▸ What you are asked to do: Update the data below by replacing every "At what coordinates should I click to accomplish" with "Where do I click to accomplish", keeping everything else unchanged.

====

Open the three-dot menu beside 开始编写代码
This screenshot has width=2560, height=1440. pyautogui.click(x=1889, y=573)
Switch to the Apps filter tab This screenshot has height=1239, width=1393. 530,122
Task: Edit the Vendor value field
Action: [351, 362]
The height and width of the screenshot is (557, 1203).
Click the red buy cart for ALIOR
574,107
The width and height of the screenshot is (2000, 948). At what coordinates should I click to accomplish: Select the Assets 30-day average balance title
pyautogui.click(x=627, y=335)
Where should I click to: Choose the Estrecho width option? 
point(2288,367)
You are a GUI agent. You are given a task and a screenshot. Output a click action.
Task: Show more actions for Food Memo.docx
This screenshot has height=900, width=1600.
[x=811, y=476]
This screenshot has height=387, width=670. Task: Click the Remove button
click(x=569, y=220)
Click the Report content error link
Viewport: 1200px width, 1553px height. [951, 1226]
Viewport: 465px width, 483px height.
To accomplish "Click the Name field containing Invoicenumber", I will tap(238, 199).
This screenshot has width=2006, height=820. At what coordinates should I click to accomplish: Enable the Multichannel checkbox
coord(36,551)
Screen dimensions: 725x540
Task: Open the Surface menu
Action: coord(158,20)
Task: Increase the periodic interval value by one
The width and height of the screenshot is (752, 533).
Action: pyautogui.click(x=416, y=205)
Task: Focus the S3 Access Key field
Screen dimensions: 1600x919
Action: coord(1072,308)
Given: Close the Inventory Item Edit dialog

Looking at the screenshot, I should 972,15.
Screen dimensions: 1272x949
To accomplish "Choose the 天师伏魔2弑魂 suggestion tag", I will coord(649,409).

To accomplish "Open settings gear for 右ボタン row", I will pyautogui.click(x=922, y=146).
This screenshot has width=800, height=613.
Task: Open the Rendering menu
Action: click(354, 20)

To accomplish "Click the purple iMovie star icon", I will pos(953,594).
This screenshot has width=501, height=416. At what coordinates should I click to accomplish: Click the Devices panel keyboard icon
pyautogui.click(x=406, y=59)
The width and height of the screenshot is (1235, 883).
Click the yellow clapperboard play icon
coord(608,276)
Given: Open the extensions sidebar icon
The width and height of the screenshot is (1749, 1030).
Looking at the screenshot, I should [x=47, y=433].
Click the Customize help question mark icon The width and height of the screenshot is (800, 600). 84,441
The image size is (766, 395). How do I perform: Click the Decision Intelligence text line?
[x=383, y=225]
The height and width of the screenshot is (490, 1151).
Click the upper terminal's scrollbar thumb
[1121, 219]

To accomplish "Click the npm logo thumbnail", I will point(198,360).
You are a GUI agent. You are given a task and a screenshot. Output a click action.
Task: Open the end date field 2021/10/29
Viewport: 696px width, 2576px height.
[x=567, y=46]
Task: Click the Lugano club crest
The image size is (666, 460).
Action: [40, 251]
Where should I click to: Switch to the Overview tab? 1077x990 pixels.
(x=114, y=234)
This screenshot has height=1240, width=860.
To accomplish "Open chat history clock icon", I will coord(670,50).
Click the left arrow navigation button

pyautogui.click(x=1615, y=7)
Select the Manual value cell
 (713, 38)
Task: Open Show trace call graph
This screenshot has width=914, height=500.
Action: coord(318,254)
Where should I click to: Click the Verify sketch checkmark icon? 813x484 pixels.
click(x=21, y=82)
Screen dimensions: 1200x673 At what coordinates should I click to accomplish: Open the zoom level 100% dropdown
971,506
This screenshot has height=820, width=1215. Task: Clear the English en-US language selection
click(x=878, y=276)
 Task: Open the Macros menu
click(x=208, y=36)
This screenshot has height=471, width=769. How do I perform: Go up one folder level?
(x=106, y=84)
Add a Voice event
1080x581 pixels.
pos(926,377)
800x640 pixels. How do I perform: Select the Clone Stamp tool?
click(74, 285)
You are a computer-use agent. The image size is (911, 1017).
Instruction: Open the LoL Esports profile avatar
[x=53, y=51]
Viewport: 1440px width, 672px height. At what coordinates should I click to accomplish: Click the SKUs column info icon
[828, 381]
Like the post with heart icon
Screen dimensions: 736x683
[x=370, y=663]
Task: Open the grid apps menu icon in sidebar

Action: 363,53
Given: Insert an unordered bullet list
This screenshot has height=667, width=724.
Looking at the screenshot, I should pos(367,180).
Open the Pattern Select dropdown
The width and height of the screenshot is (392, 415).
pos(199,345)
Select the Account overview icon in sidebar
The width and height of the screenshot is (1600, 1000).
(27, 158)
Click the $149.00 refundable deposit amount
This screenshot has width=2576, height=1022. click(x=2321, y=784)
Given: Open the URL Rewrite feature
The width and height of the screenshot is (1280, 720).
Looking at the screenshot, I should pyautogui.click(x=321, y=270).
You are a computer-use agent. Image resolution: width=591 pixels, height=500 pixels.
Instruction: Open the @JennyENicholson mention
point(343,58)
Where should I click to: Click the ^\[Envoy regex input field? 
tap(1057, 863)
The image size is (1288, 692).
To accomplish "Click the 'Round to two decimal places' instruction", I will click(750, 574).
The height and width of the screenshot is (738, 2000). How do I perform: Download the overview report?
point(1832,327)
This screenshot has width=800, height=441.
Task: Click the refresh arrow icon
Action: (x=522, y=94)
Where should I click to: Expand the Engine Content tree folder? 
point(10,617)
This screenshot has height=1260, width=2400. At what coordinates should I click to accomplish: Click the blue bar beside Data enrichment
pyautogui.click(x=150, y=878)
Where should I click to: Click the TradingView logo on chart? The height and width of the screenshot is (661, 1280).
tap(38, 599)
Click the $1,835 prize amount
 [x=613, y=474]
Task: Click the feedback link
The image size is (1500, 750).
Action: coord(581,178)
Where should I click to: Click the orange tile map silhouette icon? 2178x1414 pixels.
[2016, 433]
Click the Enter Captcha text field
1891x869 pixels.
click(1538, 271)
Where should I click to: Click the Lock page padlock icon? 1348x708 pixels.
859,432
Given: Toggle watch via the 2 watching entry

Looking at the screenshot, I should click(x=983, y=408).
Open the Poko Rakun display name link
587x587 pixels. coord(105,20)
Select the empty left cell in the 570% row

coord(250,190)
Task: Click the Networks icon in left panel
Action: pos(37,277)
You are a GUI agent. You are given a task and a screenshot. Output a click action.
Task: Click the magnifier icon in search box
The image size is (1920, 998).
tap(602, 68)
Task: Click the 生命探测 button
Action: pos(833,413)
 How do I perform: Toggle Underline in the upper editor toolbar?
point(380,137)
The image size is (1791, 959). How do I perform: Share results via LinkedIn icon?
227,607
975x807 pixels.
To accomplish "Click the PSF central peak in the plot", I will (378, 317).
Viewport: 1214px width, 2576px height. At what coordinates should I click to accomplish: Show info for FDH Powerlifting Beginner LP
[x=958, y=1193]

====

▸ Written reply:
Open the three-dot menu beside 开始编写代码
This screenshot has width=2560, height=1440. pyautogui.click(x=1889, y=573)
Switch to the Apps filter tab This screenshot has height=1239, width=1393. 530,122
Task: Edit the Vendor value field
Action: [351, 362]
The height and width of the screenshot is (557, 1203).
Click the red buy cart for ALIOR
574,107
The width and height of the screenshot is (2000, 948). Where do I click to accomplish: Select the Assets 30-day average balance title
pyautogui.click(x=627, y=335)
Where should I click to: Choose the Estrecho width option? 
point(2288,367)
You are a GUI agent. You are given a task and a screenshot. Output a click action.
Task: Show more actions for Food Memo.docx
This screenshot has height=900, width=1600.
[x=811, y=476]
This screenshot has height=387, width=670. Task: Click the Remove button
click(x=569, y=220)
Click the Report content error link
Viewport: 1200px width, 1553px height. [951, 1226]
Viewport: 465px width, 483px height.
To accomplish "Click the Name field containing Invoicenumber", I will tap(238, 199).
This screenshot has width=2006, height=820. Where do I click to accomplish: Enable the Multichannel checkbox
coord(36,551)
Screen dimensions: 725x540
Task: Open the Surface menu
Action: coord(158,20)
Task: Increase the periodic interval value by one
The width and height of the screenshot is (752, 533).
Action: pyautogui.click(x=416, y=205)
Task: Focus the S3 Access Key field
Screen dimensions: 1600x919
Action: coord(1072,308)
Given: Close the Inventory Item Edit dialog

Looking at the screenshot, I should 972,15.
Screen dimensions: 1272x949
To accomplish "Choose the 天师伏魔2弑魂 suggestion tag", I will coord(649,409).

To accomplish "Open settings gear for 右ボタン row", I will pyautogui.click(x=922, y=146).
This screenshot has width=800, height=613.
Task: Open the Rendering menu
Action: click(354, 20)

To accomplish "Click the purple iMovie star icon", I will pos(953,594).
This screenshot has width=501, height=416. Where do I click to accomplish: Click the Devices panel keyboard icon
pyautogui.click(x=406, y=59)
The width and height of the screenshot is (1235, 883).
Click the yellow clapperboard play icon
coord(608,276)
Given: Open the extensions sidebar icon
The width and height of the screenshot is (1749, 1030).
Looking at the screenshot, I should [x=47, y=433].
Click the Customize help question mark icon The width and height of the screenshot is (800, 600). 84,441
The image size is (766, 395). How do I perform: Click the Decision Intelligence text line?
[x=383, y=225]
The height and width of the screenshot is (490, 1151).
Click the upper terminal's scrollbar thumb
[1121, 219]

To accomplish "Click the npm logo thumbnail", I will point(198,360).
You are a GUI agent. You are given a task and a screenshot. Output a click action.
Task: Open the end date field 2021/10/29
Viewport: 696px width, 2576px height.
[x=567, y=46]
Task: Click the Lugano club crest
The image size is (666, 460).
Action: [40, 251]
Where should I click to: Switch to the Overview tab? 1077x990 pixels.
(x=114, y=234)
This screenshot has height=1240, width=860.
To accomplish "Open chat history clock icon", I will coord(670,50).
Click the left arrow navigation button

pyautogui.click(x=1615, y=7)
Select the Manual value cell
 (713, 38)
Task: Open Show trace call graph
This screenshot has width=914, height=500.
Action: coord(318,254)
Where should I click to: Click the Verify sketch checkmark icon? 813x484 pixels.
click(x=21, y=82)
Screen dimensions: 1200x673 Where do I click to accomplish: Open the zoom level 100% dropdown
971,506
This screenshot has height=820, width=1215. Task: Clear the English en-US language selection
click(x=878, y=276)
 Task: Open the Macros menu
click(x=208, y=36)
This screenshot has height=471, width=769. How do I perform: Go up one folder level?
(x=106, y=84)
Add a Voice event
1080x581 pixels.
pos(926,377)
800x640 pixels. How do I perform: Select the Clone Stamp tool?
click(74, 285)
You are a computer-use agent. The image size is (911, 1017).
Instruction: Open the LoL Esports profile avatar
[x=53, y=51]
Viewport: 1440px width, 672px height. Where do I click to accomplish: Click the SKUs column info icon
[828, 381]
Like the post with heart icon
Screen dimensions: 736x683
[x=370, y=663]
Task: Open the grid apps menu icon in sidebar

Action: 363,53
Given: Insert an unordered bullet list
This screenshot has height=667, width=724.
Looking at the screenshot, I should pos(367,180).
Open the Pattern Select dropdown
The width and height of the screenshot is (392, 415).
pos(199,345)
Select the Account overview icon in sidebar
The width and height of the screenshot is (1600, 1000).
(27, 158)
Click the $149.00 refundable deposit amount
This screenshot has width=2576, height=1022. click(x=2321, y=784)
Given: Open the URL Rewrite feature
The width and height of the screenshot is (1280, 720).
Looking at the screenshot, I should pyautogui.click(x=321, y=270).
You are a computer-use agent. Image resolution: width=591 pixels, height=500 pixels.
Instruction: Open the @JennyENicholson mention
point(343,58)
Where should I click to: Click the ^\[Envoy regex input field? 
tap(1057, 863)
The image size is (1288, 692).
To accomplish "Click the 'Round to two decimal places' instruction", I will click(750, 574).
The height and width of the screenshot is (738, 2000). How do I perform: Download the overview report?
point(1832,327)
This screenshot has width=800, height=441.
Task: Click the refresh arrow icon
Action: (x=522, y=94)
Where should I click to: Expand the Engine Content tree folder? 
point(10,617)
This screenshot has height=1260, width=2400. Where do I click to accomplish: Click the blue bar beside Data enrichment
pyautogui.click(x=150, y=878)
Where should I click to: Click the TradingView logo on chart? The height and width of the screenshot is (661, 1280).
tap(38, 599)
Click the $1,835 prize amount
 [x=613, y=474]
Task: Click the feedback link
The image size is (1500, 750).
Action: coord(581,178)
Where should I click to: Click the orange tile map silhouette icon? 2178x1414 pixels.
[2016, 433]
Click the Enter Captcha text field
1891x869 pixels.
click(1538, 271)
Where should I click to: Click the Lock page padlock icon? 1348x708 pixels.
859,432
Given: Toggle watch via the 2 watching entry

Looking at the screenshot, I should click(x=983, y=408).
Open the Poko Rakun display name link
587x587 pixels. coord(105,20)
Select the empty left cell in the 570% row

coord(250,190)
Task: Click the Networks icon in left panel
Action: pos(37,277)
You are a GUI agent. You are given a task and a screenshot. Output a click action.
Task: Click the magnifier icon in search box
The image size is (1920, 998).
tap(602, 68)
Task: Click the 生命探测 button
Action: pos(833,413)
 How do I perform: Toggle Underline in the upper editor toolbar?
point(380,137)
The image size is (1791, 959). How do I perform: Share results via LinkedIn icon?
227,607
975x807 pixels.
To accomplish "Click the PSF central peak in the plot", I will (378, 317).
Viewport: 1214px width, 2576px height. Where do I click to accomplish: Show info for FDH Powerlifting Beginner LP
[x=958, y=1193]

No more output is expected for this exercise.